*ARTICLE:*

I want formula to calculate cable size as per load given in
kw & amp.I searched many sites but didn't right answer.Plz
reply me asap.
Answers were Sorted based on User's Feedback
Answer / amit kumar tripathi
PERCENTAGE OF VOLTAGE DROP IS EQUAL TO
% V DROP = 1.732*Ir*L/1000 ( R COSØ + X SIN Ø ) / V * N
WHERE
Ir = FULL LOAD CURRENT
L = LENGTH OF THE CABLE
R = RESISTENCE OF THE CABLE
X = REACTENCE OF THE CABLE
COSØ = 0.8
SINØ = 0.53
V = VOLTAGE
N = NO. OF RUN CABLE
MAXIMUM % VOLTAGE DROP CONSIDERED 6% As per IE Rule & it cable size designs is Economical.
If Power rating & required cable length is increase , so your cable size is also increase.
Is This Answer Correct ? | 3 Yes | 1 No |
Answer / muhammad usama qadir
you can calculate cable size by this link
http://www.solar-wind.co.uk/cable-sizing-DC-cables.html
Is This Answer Correct ? | 4 Yes | 2 No |
Answer / tariqusman
if u want to find the cable size for a specific load. so u
find the load current. and just divid by 4, similsrly u
find the accurate size of cable for specific load. for
example. a load of 50kw, ist u find the load current, and
then divide by 4.
P = 50kw or 50,000watt
V = 440 volt
I = ?
p = 1.7320*440*I*0.8
I = p/1.7320*440*.8
I = 50,000/598.4
I = 83 Ampere
now u divid the load current by 4
83/4 = 20 sq.mm
its simple if u find the cbale size...
Is This Answer Correct ? | 10 Yes | 8 No |
hai am also no exact answer
may be
eg 5HP motor select cable size 2.5sqmm cu cable, r 4 sqmm
Al cable.
work out
5Hp motor taken 90% full load current 7 amps.
that current * 5 times = 35 Amps (motor not run in full load
its my experiance)

*CHALLENGE A:* Please copy out the cable sizing thread word for word, starting at "Is This Answer Correct ? | 3" and ending at "divide by 4.".
*CHALLENGE B:* Decide whether each statement agrees with the cable sizing thread above, answering yes or no and quoting the words from the thread that settle it: (i) The maximum voltage drop considered is 6%. (ii) The 50 kW example uses a voltage of 415 volt. (iii) The 5HP motor example takes a full load current of 10 amps.
*CHALLENGE C:* Write what comes next in the cable sizing thread above, carrying on from its final line.

*ENTRIES:*

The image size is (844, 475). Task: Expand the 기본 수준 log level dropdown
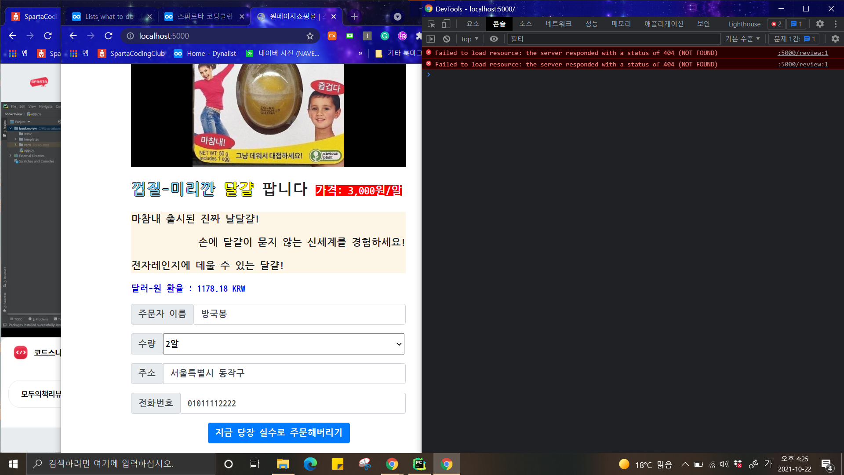pyautogui.click(x=742, y=39)
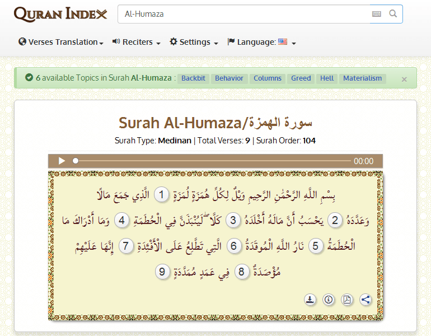Click the audio progress slider track
Screen dimensions: 431x336
213,161

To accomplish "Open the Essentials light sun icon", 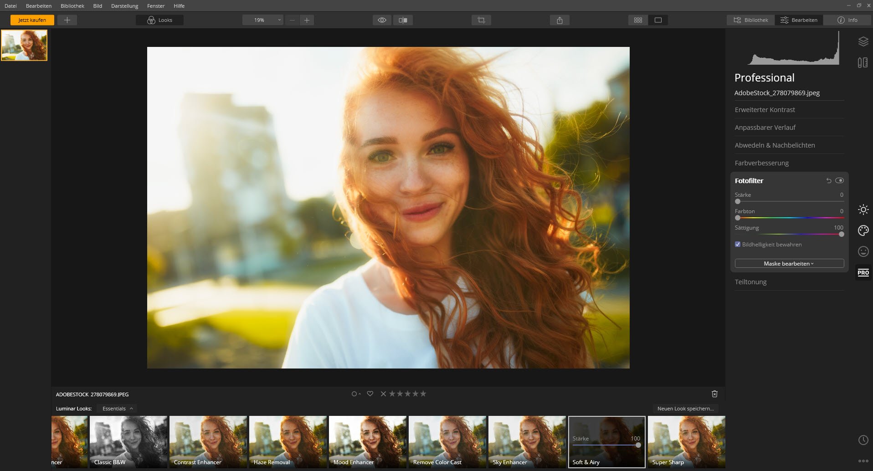I will pyautogui.click(x=863, y=210).
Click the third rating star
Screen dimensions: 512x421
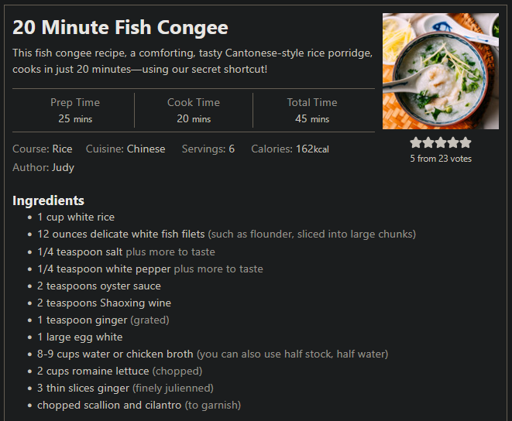point(441,142)
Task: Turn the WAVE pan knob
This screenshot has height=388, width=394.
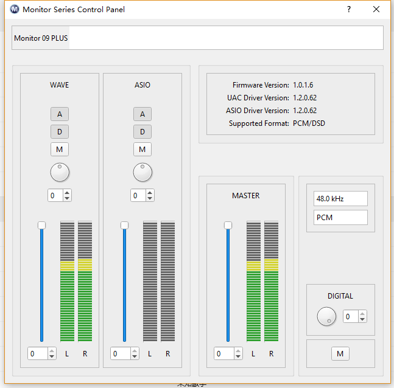Action: point(60,172)
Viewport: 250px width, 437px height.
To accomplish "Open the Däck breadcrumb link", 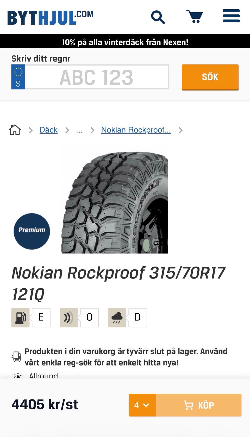I will (x=48, y=130).
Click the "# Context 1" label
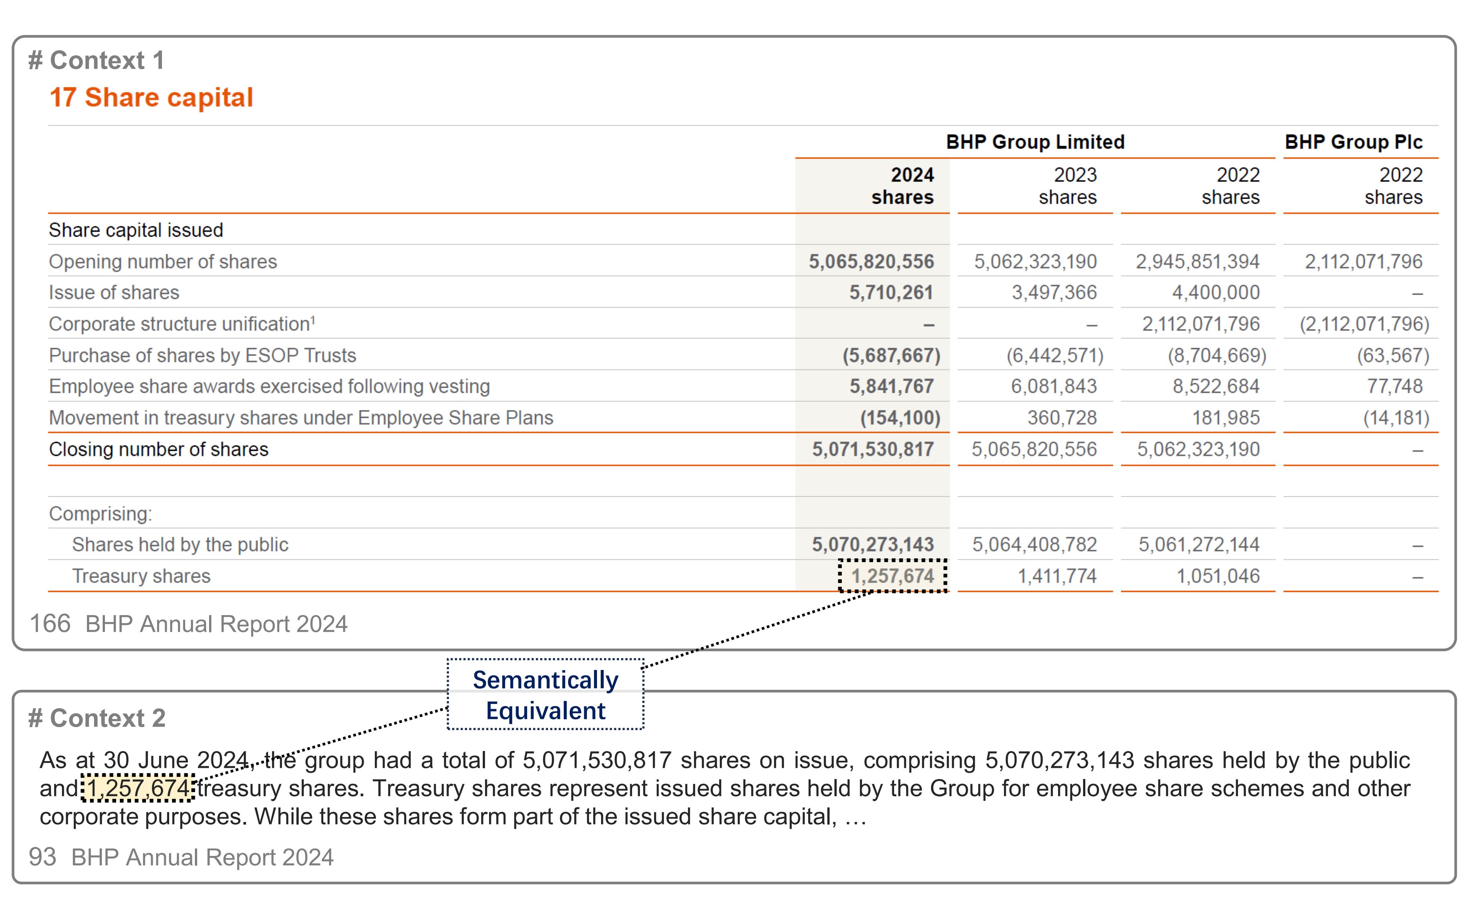Screen dimensions: 1468x906 pos(96,61)
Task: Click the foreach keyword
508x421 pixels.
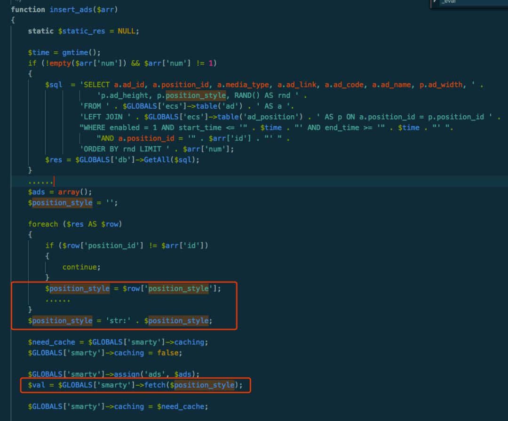Action: coord(43,224)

*RIGHT ANSWER A:*
Is This Answer Correct ? | 3 Yes | 1 No |
Answer / muhammad usama qadir
you can calculate cable size by this link
http://www.solar-wind.co.uk/cable-sizing-DC-cables.html
Is This Answer Correct ? | 4 Yes | 2 No |
Answer / tariqusman
if u want to find the cable size for a specific load. so u
find the load current. and just divid by 4, similsrly u
find the accurate size of cable for specific load. for
example. a load of 50kw, ist u find the load current, and
then divide by 4.

*RIGHT ANSWER B:*
(i) Yes: "MAXIMUM % VOLTAGE DROP CONSIDERED 6% As per IE Rule"
(ii) No: "V = 440 volt"
(iii) No: "5Hp motor taken 90% full load current 7 amps."

*RIGHT ANSWER C:*
2.5sqmm cu cable full load withstand current 36A
4sqmm Al cable full load with stand current 34A
so we choice Cu r Al cable
Is This Answer Correct ? | 6 Yes | 5 No |
Answer / sukhvinder singh
Kv*load/volt
for single phase use 230 volt& for three phase use 440 volt
Kv =1000
Is This Answer Correct ? | 4 Yes | 3 No |
Answer / amit kumar tripathi
The Power Cable size shall be selected on the basis of
(a) Full load of Current Carrying Capacity
(b) Fault current Rating
(c) Steady state voltage drop
(a) Full load of Current Carrying Capacity
Transformer TRF-1 Rating (P) = 1600 KVA
Rated System Voltage (V) = 0.4 KV
Minimum size is required for full load current =P/_/3 x V
=2309.47Amps
Overall derating factor of multicore LV cables =0.660
From Cable catalogue, 1C x 400 Sqmm cable is selected and
Current rating of the cable in air = 680Amps
Therefore 6 cables Run is selected= 4080 Amps
Hence selected cable size is adequate
(b) Fault Current Rating criterion
Since feeder is protected by circuit breakekr, cable size is decided based on the bus of Fault current the transformer feeder .
The required size of cable for fault current is given by
formula =Isc. _/t
K
where,
Isc - Short circuit current in KA = 50KA
t - Fault Clearing time in seconds =1Sec
K - XLPE insulation factor = 0.094
Therefore required cable size = 531.91Sq mm
Hence, Actual cable size choose 6 Run - 1C x 400 Sq mm is adequate
(C) Steady state voltage drop
Ir - Full load current of motor = 2309.47Amp
Rated System Voltage (V)= 400V
Cos Ø = 0.85
Sin Ø = 0.53
L - length of the cable =5
N - No of cable runs per feeder =6 Run
R - Resistance of 1C x 400 Sq mm cable =0.104 Ohm / km
X - Reactance of 1C x 400 Sq mm cable =0.07 ohm / km
The voltage drop is given by formula =
√3 x Ir x L/1000 (R cosø1 + X sinø1)/N X V
Therefore voltage drop =0.1044 %
Voltage drop is less than permissible value of 6%
Is This Answer Correct ? | 4 Yes | 4 No |
Answer / er. naushad ashraf
Dear See 1 eg. of Cable Designing
From - 5 MVA power T/f LV side
To - 11 kV LA’s
• RMS Symmetrical Short Ckt current = 17.39 kA (As per Tender spec.)
• Fault Clearing Time = 1 sec
• Min. Cable Size = (17.39x1000xsq root 1)/94= 185 sqmm.
• Min. Cable Size = 1-3C 185 sqmm.
• Cable Length = 0.06 Km. (Assumed).
• Ifl = (5000x1000)/(1.734x11000x0.9x0.95) = 307 A.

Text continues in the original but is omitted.